Mein lebensnotwendiges Verweilen in kleinen Cafés muss leider, dem Ramadan Respekt zollend, bis Montag ausbleiben. Wie groß der Unterschied doch ist, wenn man in einem Land als Tourist umher wandert oder ein Teil des Lebens ist. Im Libanon fiel mir der Ramadan nie vor dem allabendlichen Feuerwerk auf, unter Tags waren wir dank der einheimischen Kollegen und umliegender Restaurants, die zum Glück nicht alle zu hatten, stets versorgt. Hier im Iran hab ich noch keinen einzigen Supermarkt gefunden, das Leben findet am Bazar statt und die Einkäufe erledigt man im Laden um die Ecke.

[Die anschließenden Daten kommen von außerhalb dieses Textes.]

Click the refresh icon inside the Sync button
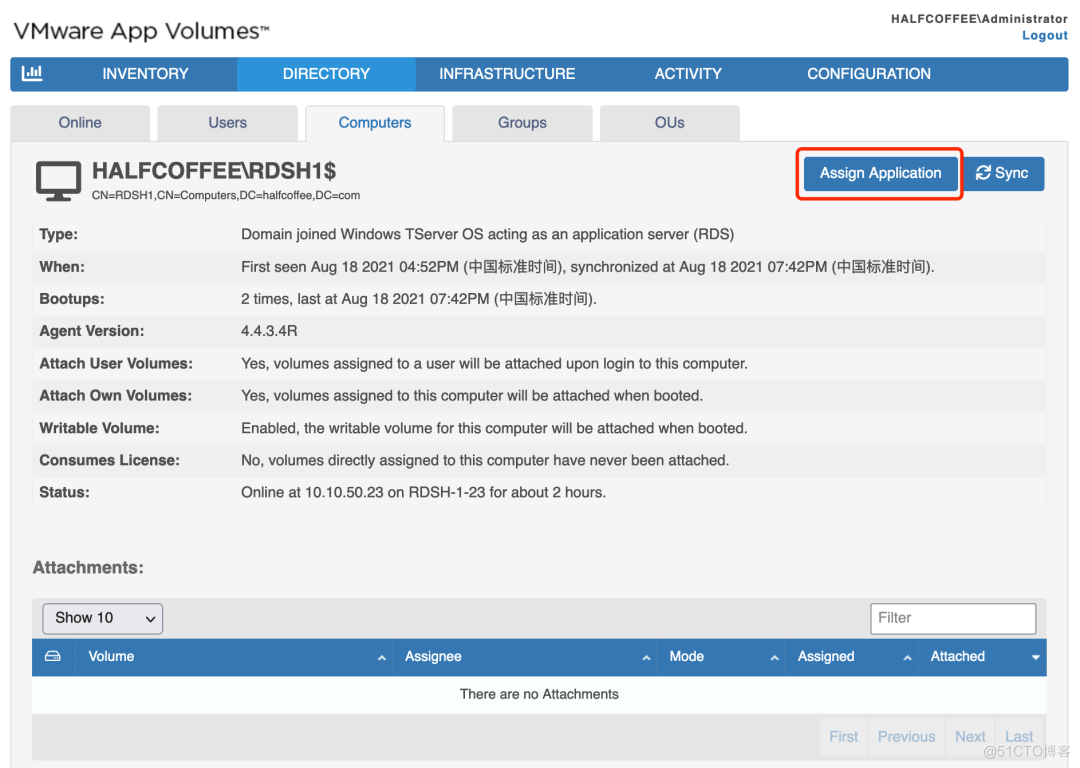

So hab ich auch unweigerlich zw Frühstück (die Interpretation des Hotels in Tehran: Kuchen! Dazu Schafskäse, Auswahl an Gurken, Datteln und Wassermelone. Da hat wer Marie Antoinette etwas allzu wörtlich interpretiert, oder der Koch litt unter ausgeprägten Schwangerschaftsgelüsten. Zum Abendessen gab es kein Messer, zum Frühstück gleich zwei.) und Abendessen gefastet. Bis dahin war ich so hungrig, dass ich, aber nicht weniger auch deswegen, weil der Kellner wie ein Rabe mit seinem Kugelschreiber im Anschlag über mir wachte, die Karte nur 1 Seite kurz war und sie nur EINE Karte hatten, dass ich kurzentschlossen auf irgendwas in der Sektion ‘main’ zeigte. Mal war es Kebab, (wusstet ihr, dass Löffel nicht schneiden?!) und das andere Mal (Lerneffekt: Vermeiden von Gerichten, die ein Messer notwendig machen) Melanzani Stew mit Überraschung: wer denkt, das wäre vegetarisch, war spätestens beim Anheben der ersten Melanzani Scheibe eines besseren belehrt.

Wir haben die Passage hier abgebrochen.